**Requirement 1**
In the issue on hygienic context for non-atomic code fragments, what determines the context of a binary operator expression under the proposed solution?
**Requirement 2**
Resume the macro hygiene discussion from where it stops.

**Text**
--*--

How to determine hygienic context for "non-atomic" code fragments #50122

petrochenkov · 2018-04-20T16:15:30Z

Reminder: Syntactic/hygienic context is formally a "chain of expansions" and informally "the place where something is actually written". For example, in this example

macro m($b: expr) {
    a + $b
}

let x = m!(b);

a's context is inside the macro m and b's - outside of the macro.
With Macro 2.0 hygiene names are resolved in locations where they are "actually written".

For "atomic" tokens like identifiers or punctuation signs the context is unambiguous, but complex entities like expressions or types can be combined from tokens introduced in different contexts, look for example at this code ultimately expanding into println!("Hello world!")

macro context_parens($name: tt, $bang: tt, $args: tt) {
    $name $bang ( $args )
}

macro context_hello($name: tt, $bang: tt) {
    context_parens!($name, $bang, "Hello world!")
}

macro context_bang($name: tt) {
    context_hello!($name, !)
}

macro context_println() {
    context_bang!(println)
}

fn main() {
    context_println!();
}

So, what is the "call site" context of the println macro in this case?
Where should we resolve identifiers with call-site hygiene for macros invoked like this?

Contexts of "non-atomic" entities are important for several other reason than determining call-site hygiene, for example in Struct { field1, field2, ..rest } fields fieldN where N > 2 are checked for privacy in the context of ..rest fragment, but that fragment may also be a Frankenstein's monster combined from pieces with different contexts.

Proposed solution:

For each complex entity figure out and document an atomic entity that is "essential" for that complex entity and that serves as a source of hygienic context for the complex entity.

For example, for binary operator expressions the context may be determined by the context of the operator: context($a + $b) = context(+), for the "remaining fields" fragment ..$rest mentioned above the context may be determined by the context of .., etc.

I'm... not sure what that essential atomic token would be for macro invocations, probably ! for bang macros and [] for attribute macros.
(Note that paired delimiters like (), [] and {} always have the same context in a pair).

The text was updated successfully, but these errors were encountered:

CAD97 · 2018-04-20T19:45:52Z

mod a {
    const A: i32 = 3;
    macro a() { A }
}
mod b {
    const B: i32 = 2;
    macro b() { B }
}
mod sum {
    macro sum($lhs, $rhs) { $lhs!() + $rhs!() }
}
fn whatami() -> i32 {
    use a::a;
    use b::b;
    use sum::sum;
    sum!(a, b)
}

I think it's pretty clear that should work and expand to

fn whatami() -> i32 {
    ::a::A + ::b::B
}

Does it do so with your proposed rule? Is my intuition wrong and this shouldn't make sense? Is there a different way of composing macro imports and call locations such that it would break?

My intuition is that if I name something at the call site, if the macro uses it as an item, it resolves to what it is at the call site. If I name something at the macro def site, it resolves to whatever that name means if that name had been used in a function at that source location.

--*--

**Data extract**
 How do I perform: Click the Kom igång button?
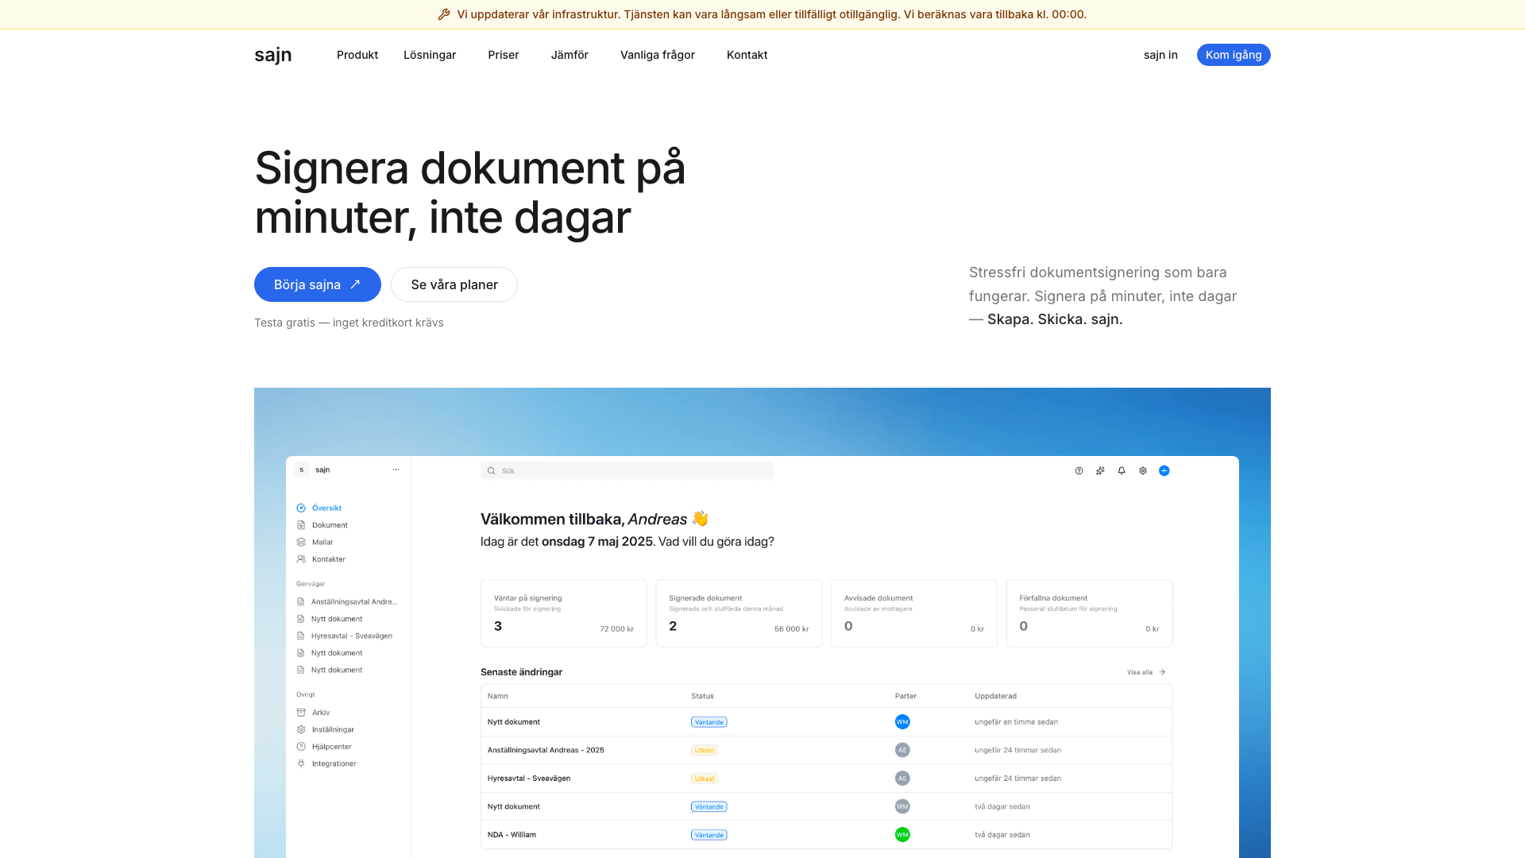point(1234,55)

--*--

**Right answer 1**
The context of the operator itself, so context($a + $b) = context(+).

**Right answer 2**
petrochenkov · 2018-04-21T00:14:21Z

@CAD97
Yes, the example should work (after a couple of added pubs and : idents) and the intuition is correct.
The example never makes use of hygiene contexts of "complex" entities though, only contexts of "atomic "identifiers (e.g. a, b), so this issue doesn't apply.

arielb1 · 2018-04-25T22:45:34Z

@petrochenkov

So i thought the most natural solution would be to use the call-site of the path that invoked the println. On the other hand, that would screw with users, because there would be no way to receive a macro from another syntax context and expand it in your own syntax context.

The second option that I currently think is natural is to use the "span of the expression" - the syntax context where the relevant expression was constructed in (is this not a valid concept in some case? this would be context_parens in your example), and also expand that ideal to all cases (including e.g. the privacy of the misc fields in an ExprStruct).

The above might however create some confusion (e.g. privacy in method calls - if the method name and the method call come from different scopes: what is determined by the method name, and what is determined by the method call?).

The main difference between the "span of expression" and "span of characteristic token" is how you pass around expansion sites, which is by either CPS-passing a macro that constructs the expression, or using a "magic" characteristic token.

arielb1 · 2018-04-25T22:49:51Z

In "span of expression", you can use

// in mod A

macro foo($expand: ident) {
    $expand!(println!("foo"));
}

// in mod B

macro expand($macro:ident ! $args:tt) {
    $macro ! $args
}
foo!(expand); // this expands `println!("foo")` here.

While in "span of characteristic token", you use

// in mod A

macro foo($bang: tt) {
    println $bang ("foo")
}

// in mod B

foo!(!); // this expands `println!("foo")` here.

nikomatsakis · 2018-05-30T13:15:15Z

Hmm, @petrochenkov's initial thought of a "span of characteristic token" is indeed what I initially expected, but I see the appeal of @arielb1's "span of the expresion" as well. This obviously affects the question in #50376 as well (which concerns use paths).

I wanted to step back a second and try to establish what our goals are. From my perspective, we should be shooting for two things:

Rules we can explain, of course.
Rules that mean that "normal macros" behave as expected with respect to hygiene:
- as a side effect, this should ensure that they work across editions, and that can be a useful guideline.

I was trying to think about the various things that might be tied ultimately to hygiene:

Name resolution, of course
- In the context of a use, this also affects the "global context" (see How to determine hygienic context for the "crate root" in absolute-by-default paths #50376)
Overflow behavior of + etc (checked or unchecked)
- overflow checks can currently be enable either globally or per crate; but what should happen for macros?
Method name resolution
- what traits are in scope?
Are we in an unsafe section?
Others?

I am wondering whether these distinct uses might introduce competing demands (e.g., perhaps one gives "more natural" results with the span-of-expr approach vs span-of-characteristic-token). I suppose we must also consider macro and macro_rules! somewhat distinctly.

petrochenkov · 2018-05-30T14:41:06Z

Yes, @arielb1's suggestion is the primary alternative, but I think the "characteristic token" is preferable.

@nikomatsakis

I wanted to step back a second and try to establish what our goals are.

Simplicity, first of all! This covers both "can teach", "can specify" and also implementation complexity.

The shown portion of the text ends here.